### Aim of the task
Please set down, word for word, the line that contains "Remove the 商品来源：抖音小店 filter tag" and every line after it to the end of the entries below, omitting the pictures.

───── Task material ─────

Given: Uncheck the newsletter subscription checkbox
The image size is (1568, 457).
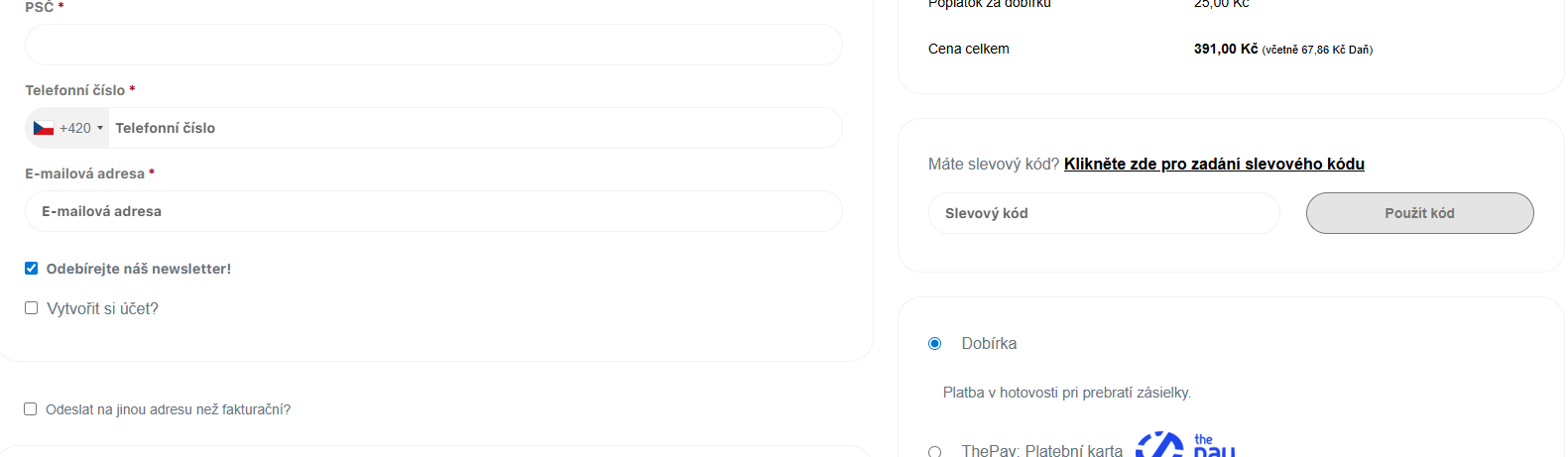Looking at the screenshot, I should 32,269.
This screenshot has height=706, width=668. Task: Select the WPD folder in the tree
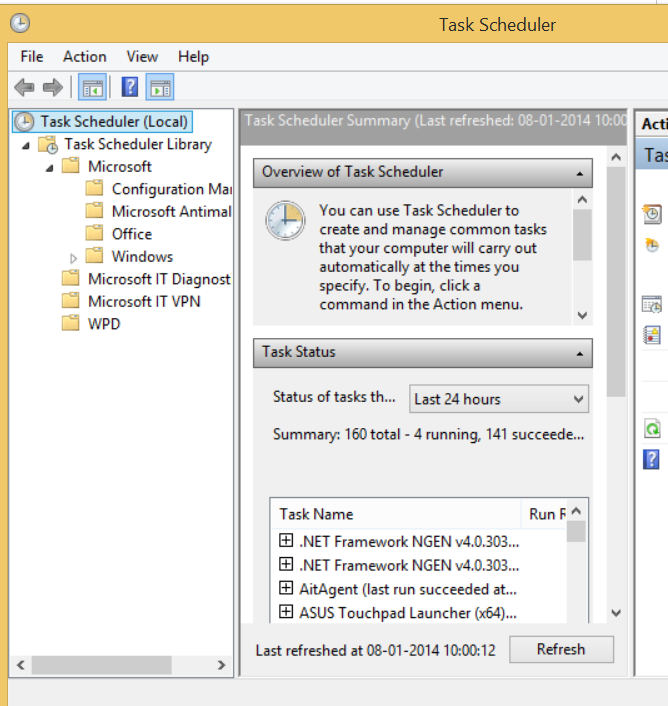click(x=103, y=324)
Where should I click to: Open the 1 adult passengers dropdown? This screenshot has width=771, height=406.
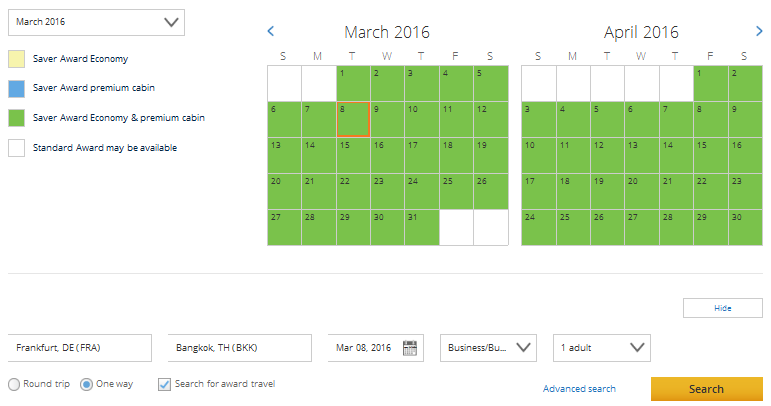[601, 348]
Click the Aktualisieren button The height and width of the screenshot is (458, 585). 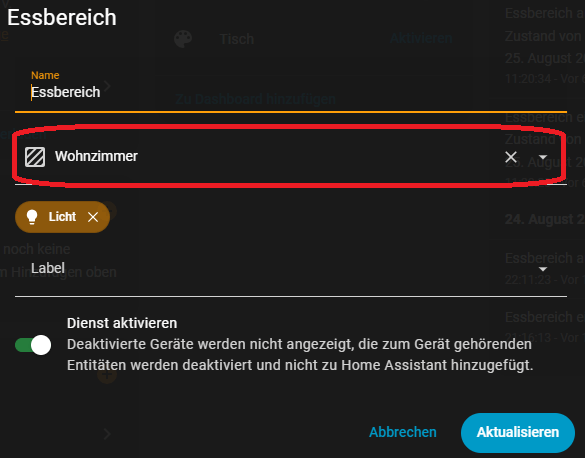tap(518, 432)
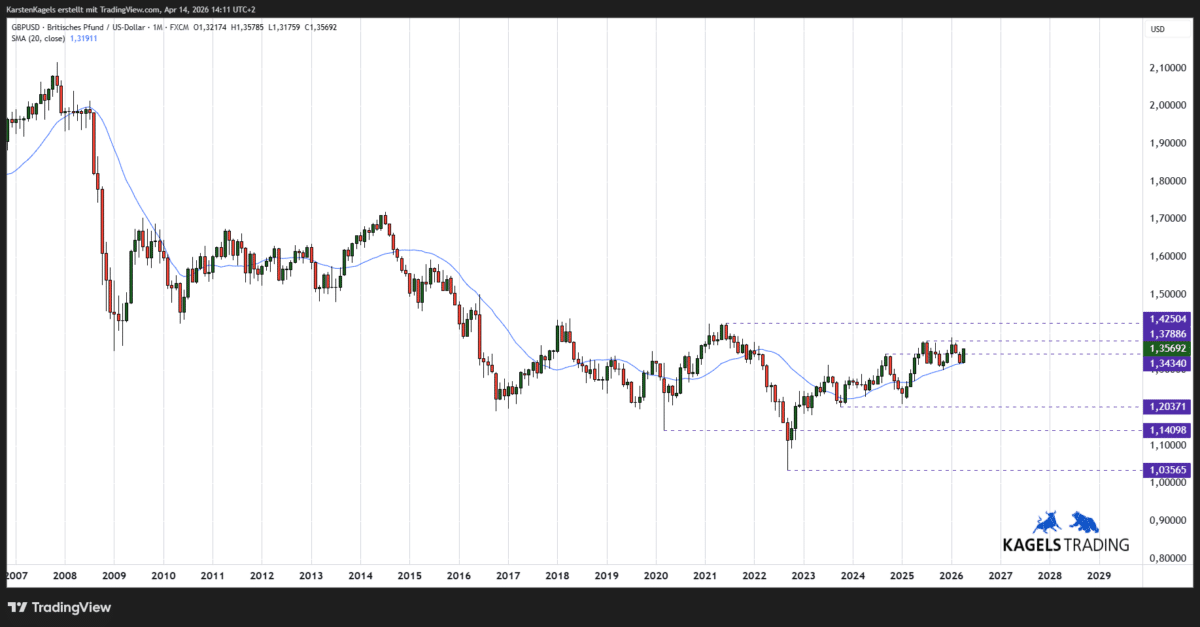Toggle the 1,03565 support price label
The width and height of the screenshot is (1200, 627).
(x=1166, y=470)
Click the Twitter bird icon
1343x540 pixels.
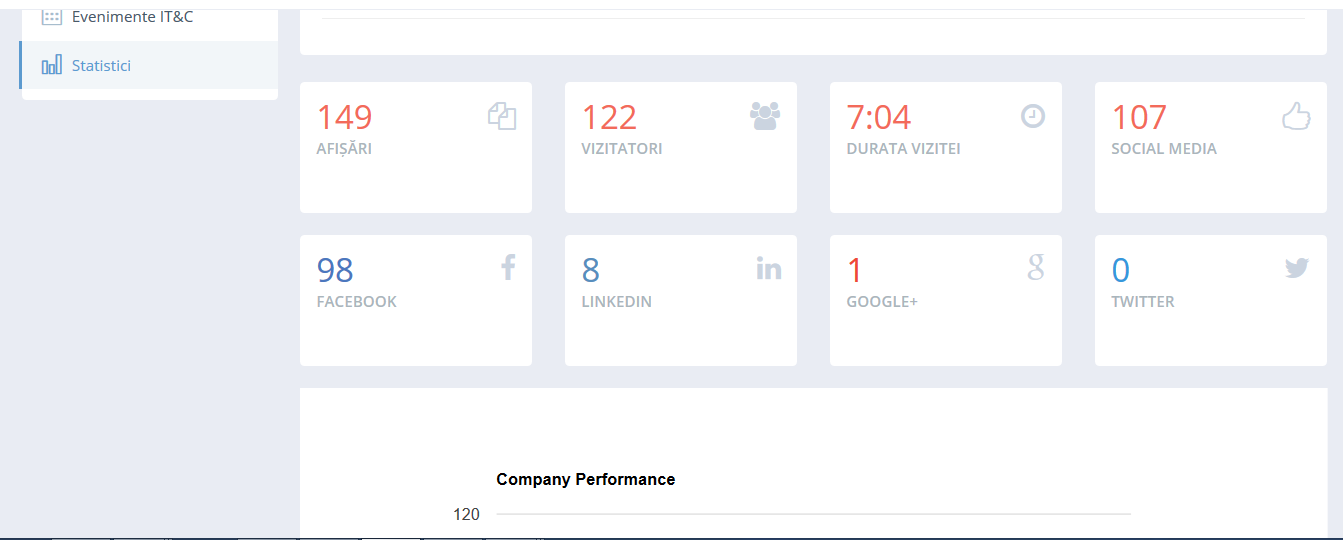point(1296,268)
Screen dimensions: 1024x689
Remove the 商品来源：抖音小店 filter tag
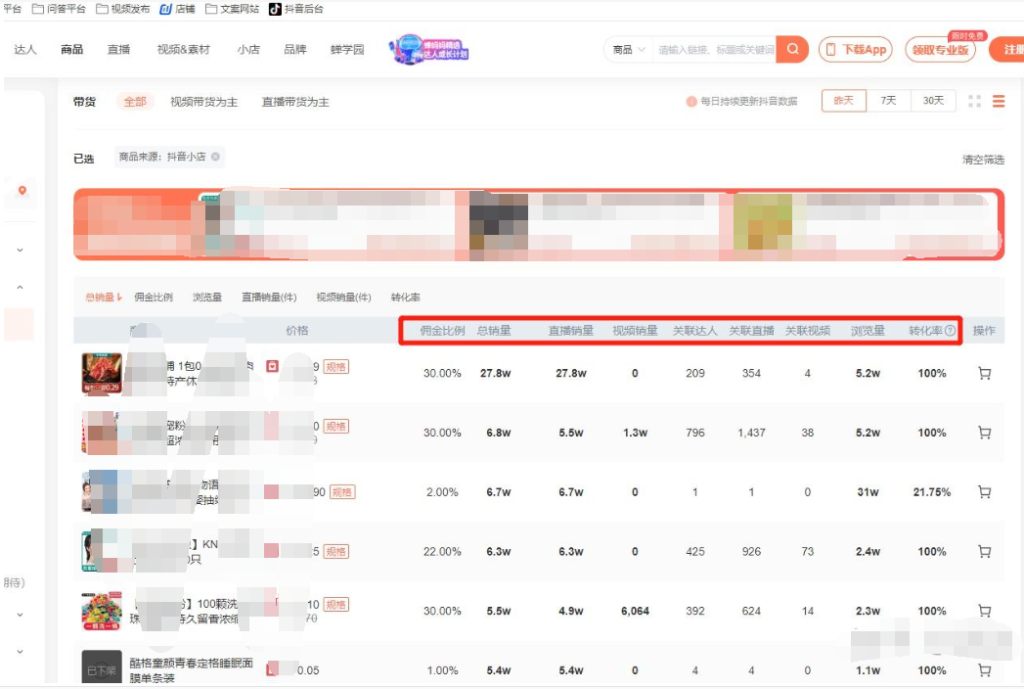click(x=215, y=157)
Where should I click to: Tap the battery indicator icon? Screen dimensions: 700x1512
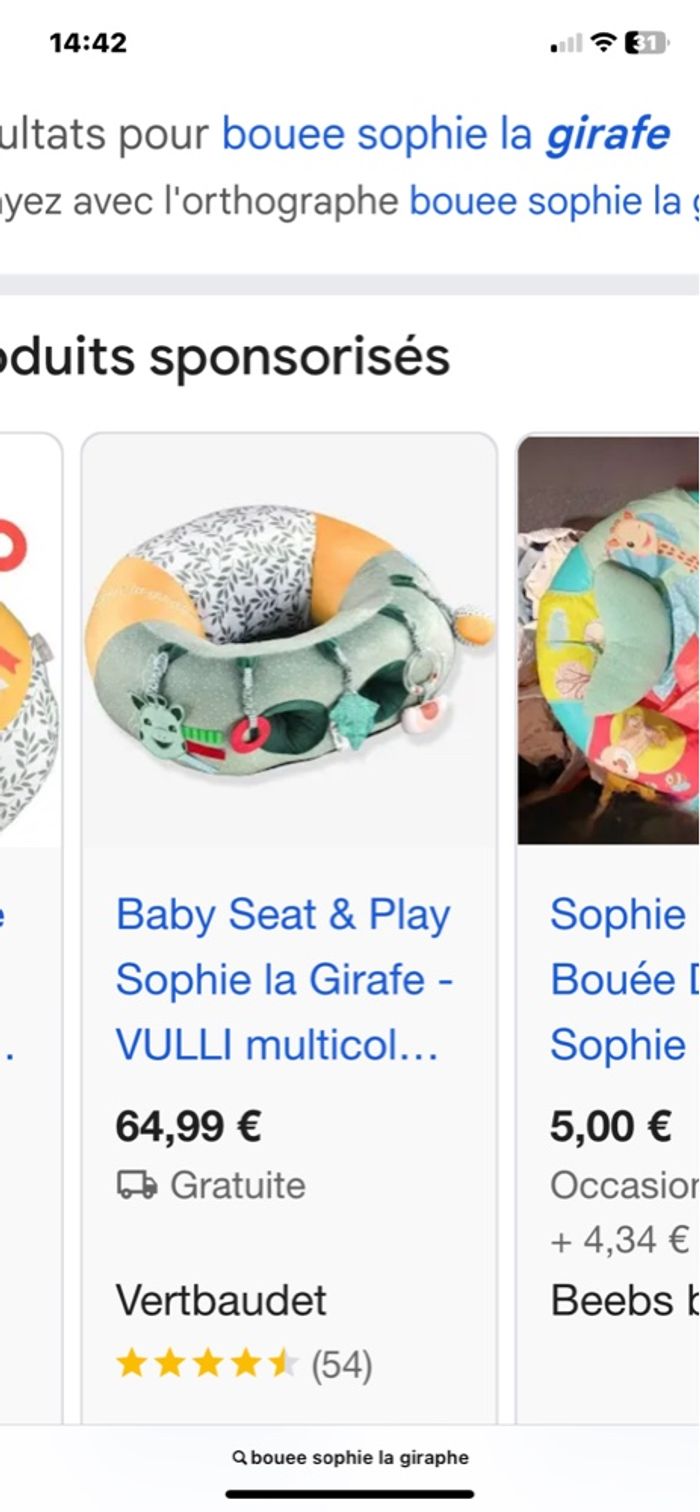pos(645,42)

─────

### Written response
Remove the 商品来源：抖音小店 filter tag
click(x=215, y=157)
Where should I click to: Tap the battery indicator icon? Screen dimensions: 700x1512
pos(645,42)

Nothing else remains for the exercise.